Não à toa o número de registros de munições de calibre 9mm saltou após a "canetada" do presidente em seu mandato, conforme apontam dados da Polícia Federal obtidos pelo UOL via LAI entre 2012 e setembro de 2022. Entre 2019 e setembro de 2022, foram registradas, em média, 205 munições deste calibre por dia. Veja nos dados abaixo:

  • Governo Dilma (2012-2015): em média, 6 registros por dia;
  • Governo Dilma e Temer (2016): em média, 3 registros por dia;
  • Governo Temer (2017 e 2018): em média, 22 registros por dia;
  • Governo Bolsonaro (2019 a set. 2022): em média, 205 registros por dia;

"Esta é uma arma que pode disparar a grandes distâncias e também gerar mais vítimas de balas perdidas, pois é um calibre que transfixa com mais facilidade", explica Bruno Langeani, mestre em administração pública e políticas públicas pela Universidade de York (Reino Unido) e gerente do Instituto Sou da Paz.

Roberto Uchoa, policial federal e pesquisador que trabalhou no Sinarm (Sistema Nacional de Armas) da PF, disse que a arma deveria ser usada como defesa pessoal da deputada, não como forma de ataque.

"Ali, o que vimos, foi tudo menos defesa. A deputada perseguia um homem de arma em punho apontando e andando pelas ruas, inclusive entrando em estabelecimentos com outras pessoas. Ali não foi defesa, foi ataque", afirmou.

Durante a gestão de Bolsonaro, 1 milhão de novas armas particulares foram registradas no país. Ampliar o acesso da população a armamento foi uma das promessas de campanha de Bolsonaro em 2018. Quando assumiu a Presidência, em 2019, ele assinou um decreto facilitando o registro, a posse, o porte e o comércio de armas pelos CAC's (Colecionadores, Atiradores Desportivos e Caçadores).

Durante a gestão de Bolsonaro, também saltou o número de registros de fuzis como o usado pelo ex-deputado federal Roberto Jefferson (PTB) para atirar 50 vezes contra policiais federais.
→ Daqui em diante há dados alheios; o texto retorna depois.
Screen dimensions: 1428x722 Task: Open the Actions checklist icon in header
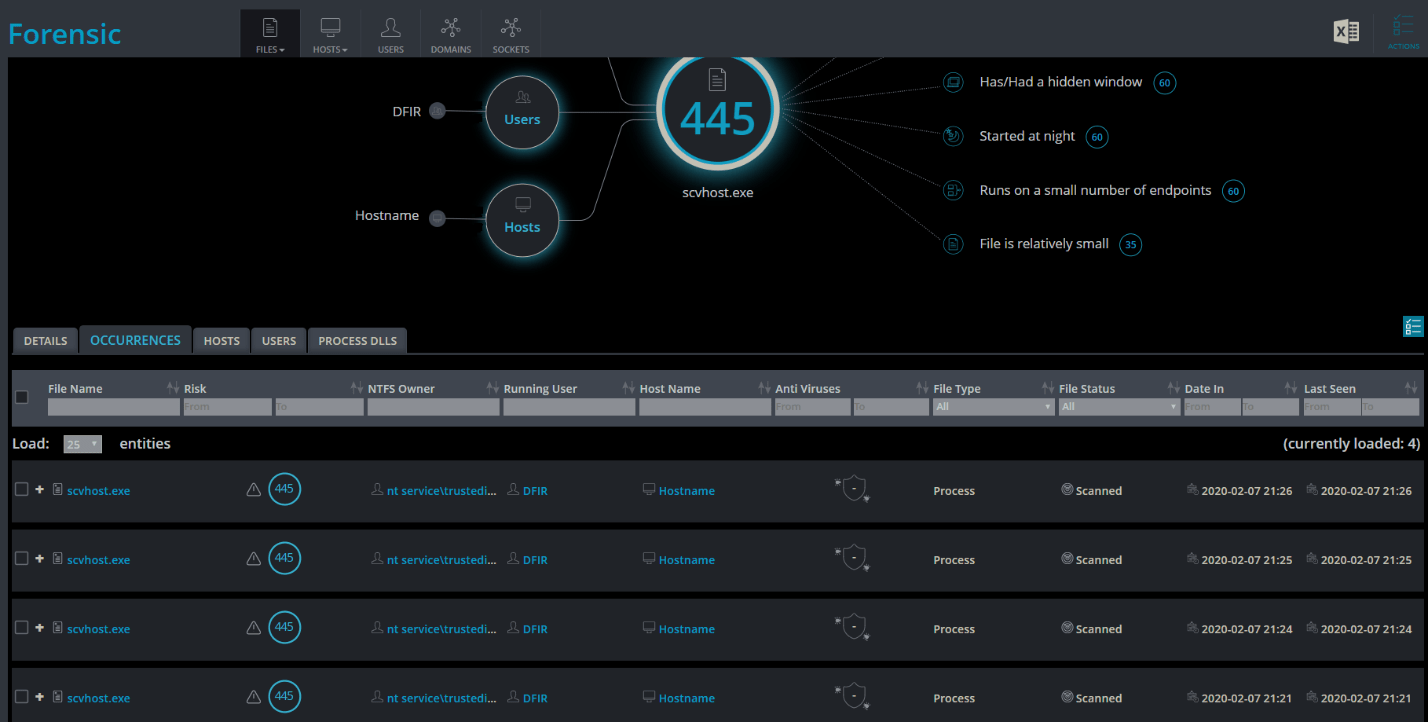coord(1403,32)
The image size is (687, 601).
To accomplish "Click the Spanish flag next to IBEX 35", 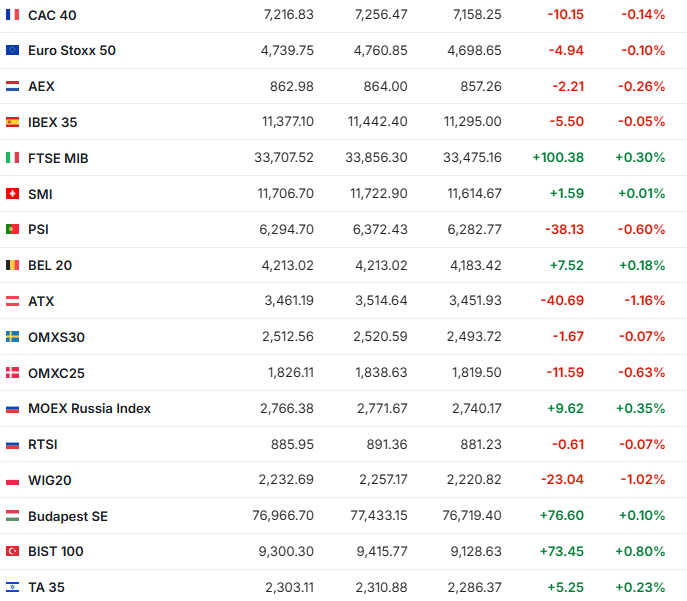I will click(x=13, y=122).
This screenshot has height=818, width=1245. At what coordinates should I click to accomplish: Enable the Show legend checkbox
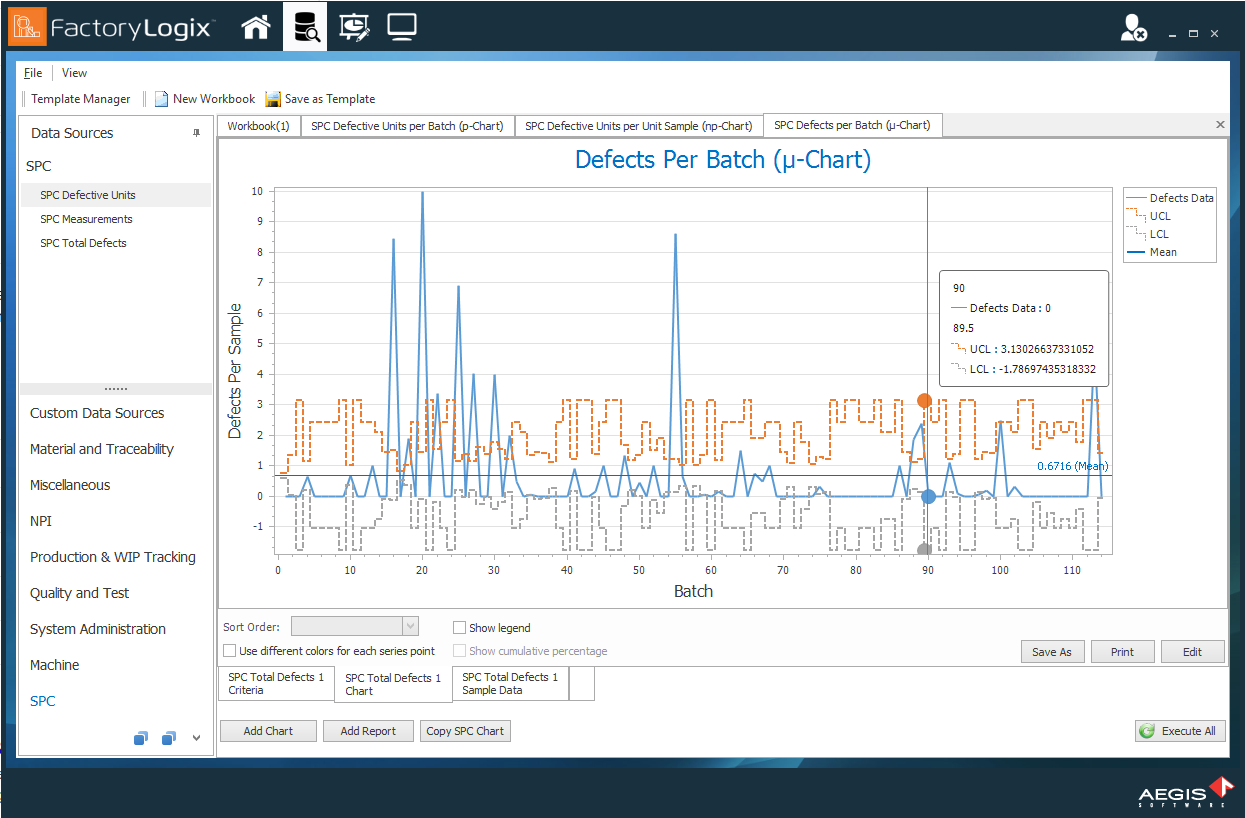[x=460, y=628]
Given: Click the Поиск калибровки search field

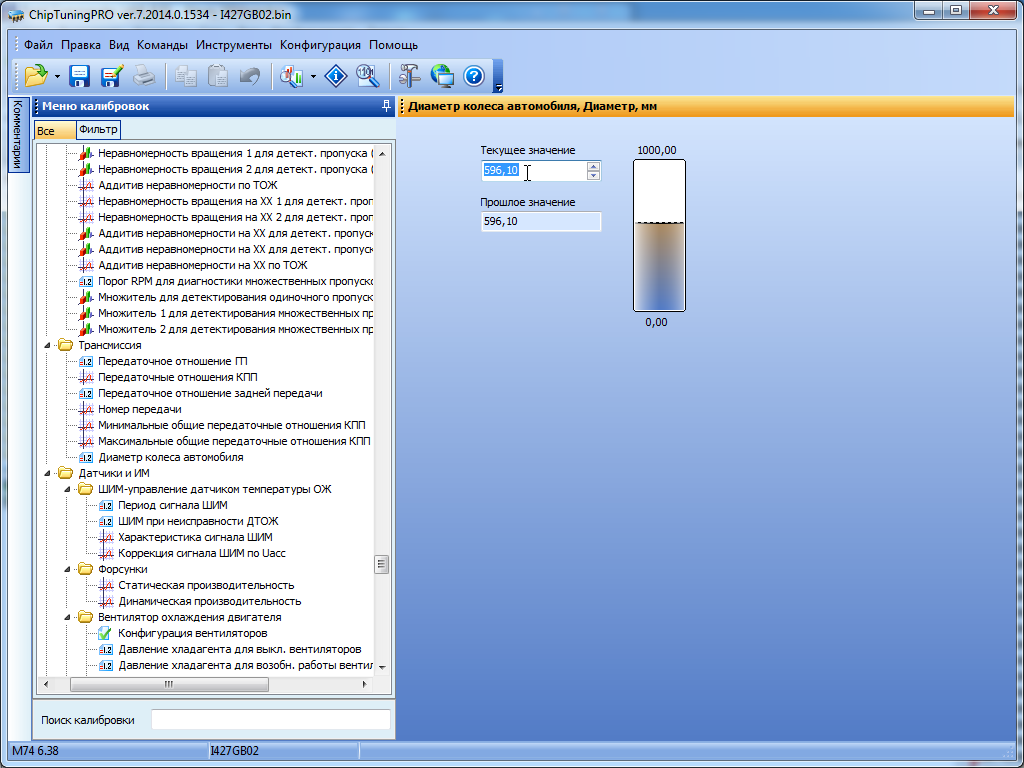Looking at the screenshot, I should (270, 720).
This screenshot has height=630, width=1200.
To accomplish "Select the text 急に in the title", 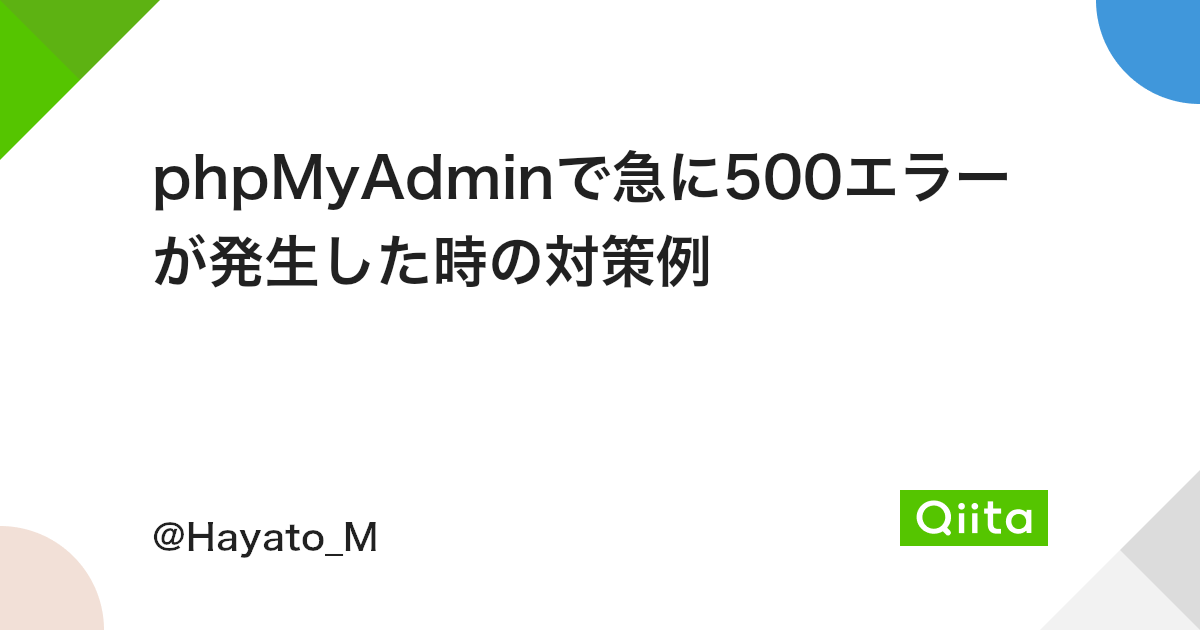I will [x=660, y=182].
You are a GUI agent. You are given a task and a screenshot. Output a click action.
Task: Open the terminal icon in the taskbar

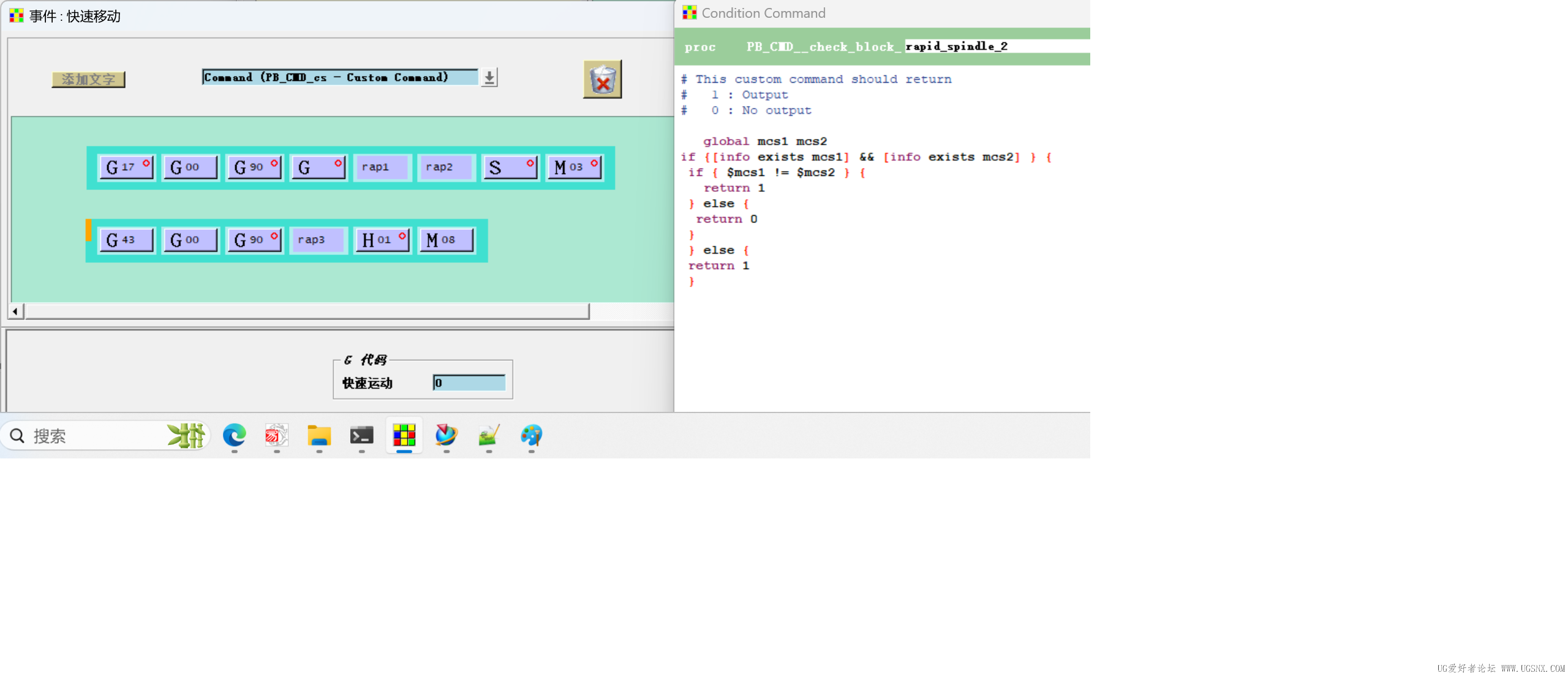pos(361,436)
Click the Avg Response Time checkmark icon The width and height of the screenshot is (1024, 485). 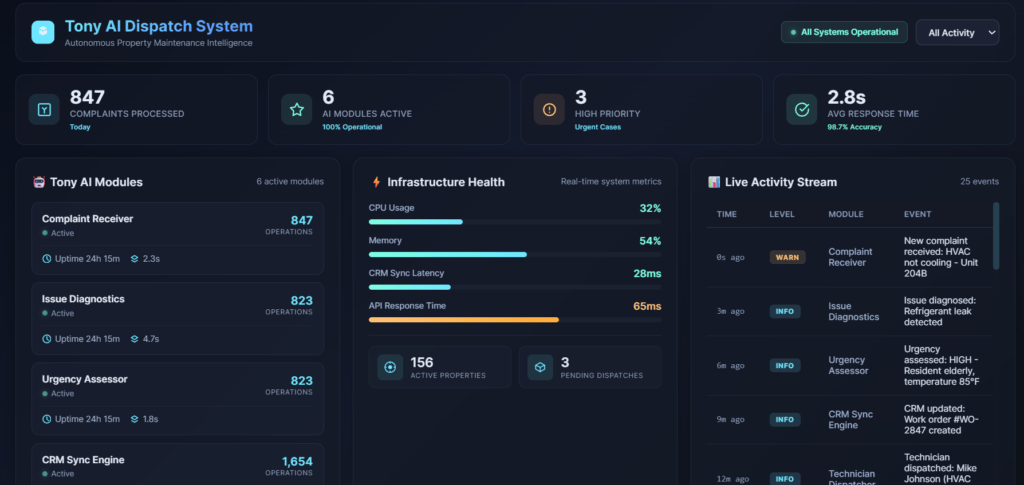pyautogui.click(x=801, y=110)
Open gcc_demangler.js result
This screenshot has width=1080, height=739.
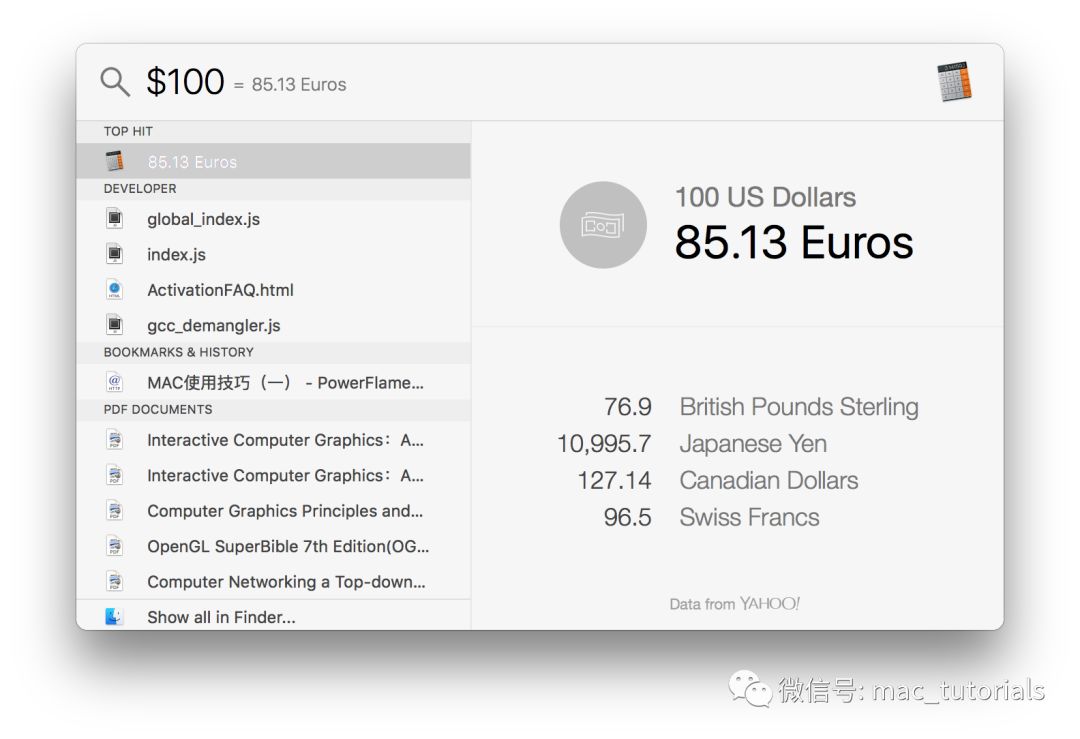213,326
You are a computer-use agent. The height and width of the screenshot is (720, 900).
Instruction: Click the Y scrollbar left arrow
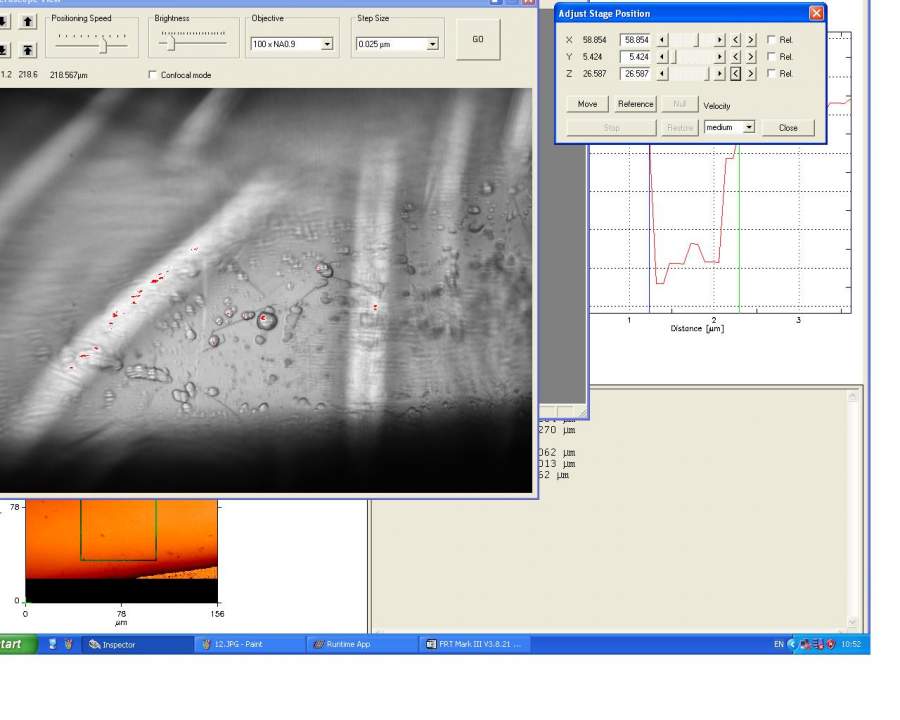[661, 57]
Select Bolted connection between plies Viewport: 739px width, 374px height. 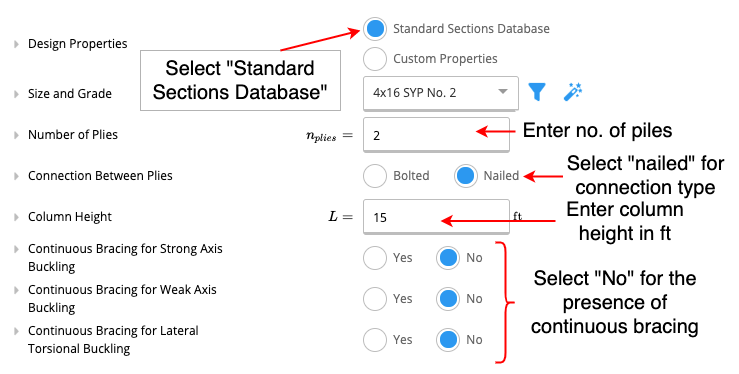tap(375, 176)
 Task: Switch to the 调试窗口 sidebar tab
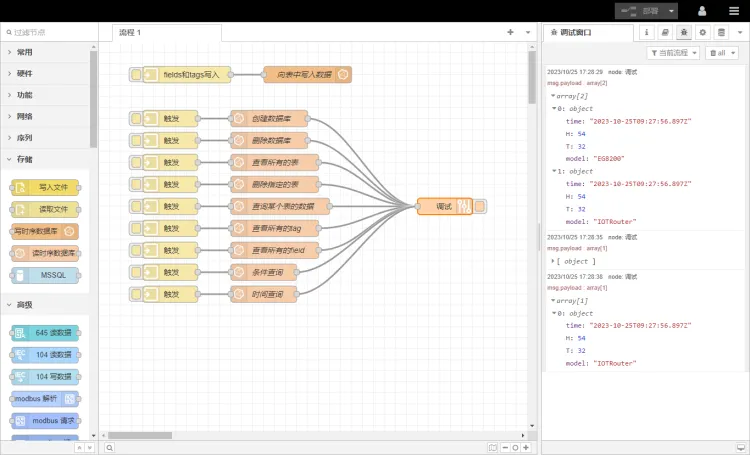[572, 32]
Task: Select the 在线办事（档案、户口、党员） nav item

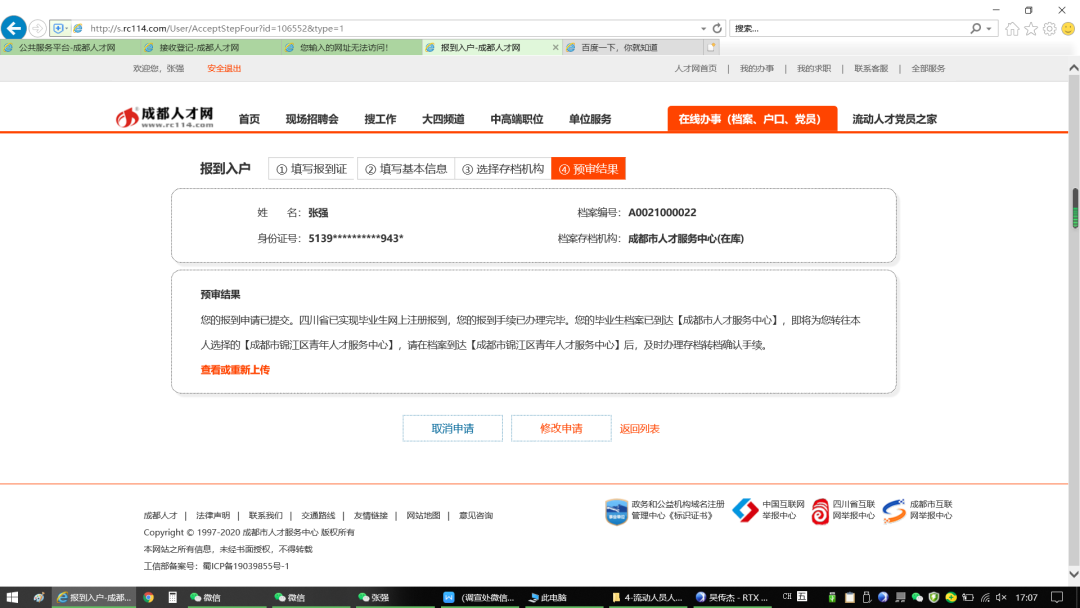Action: coord(751,119)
Polícia recusou registrar crime de racismo

Valdecir Silva de Lima Dias, 46, segurança da deputada, é policial militar e estava de folga quando disparou para o alto durante a confusão e foi preso pela Polícia Civil. No entanto, ele pagou fiança e foi liberado.

A advogada de Luan Araújo, Sheila de Carvalho, afirmou à reportagem que a polícia se recusou a registrar o crime de racismo no boletim de ocorrência contra Zambelli e o segurança porque seria um crime inafiançável.

Zambelli disse uma frase racista a se referir a Luan. A parlamentar disse que "usaram um negro" para ir atrás dela.

Outro advogado de Luan, Renan Bohus, pediu a prisão da deputada pelo porte ilegal de arma na véspera da eleição.

Pela legislação eleitoral, é proibido o transporte de armas e munições por CACs (colecionadores, atiradores e caçadores) nas 24 horas anteriores da eleição, assim como no dia e nas 24 horas posteriores ao pleito.

Zambelli chegou a dizer depois da confusão que "ignorou conscientemente" a determinação do TSE (Tribunal Superior Eleitoral), infringindo a lei. "Eu sou legisladora, uma resolução é ilegal e ordens ilegais não cumprem", disse ela à imprensa. "Conscientemente estava ignorando a resolução e continuarei ignorando a resolução do senhor Alexandre de Moraes. Ele não é legislador", disse.

O que diz a resolução do TSE? No dia 29 de setembro, o plenário do TSE, formado por sete ministros, aprovou de forma unânime uma resolução para proibir o transporte de armas e munições em todo o território nacional por CACs (colecionadores, atiradores e caçadores) no dia das eleições e nas 24 horas antes e depois da votação.

"O descumprimento da referida proibição acarretará a prisão em flagrante por porte ilegal de arma sem prejuízo do crime eleitoral correspondente", diz a resolução.

Além disso, o porte de armas de fogo está vedado em um perímetro de 100 metros das seções eleitorais. Segundo o art. 154 da resolução, "a vedação aplica-se, inclusive, aos civis que carreguem armas, ainda que detentores de porte ou licença estatal".

Ao votar, o presidente da Corte, Alexandre de Moraes, disse que a proibição temporária é preventiva, para evitar confrontos armados derivados da violência política.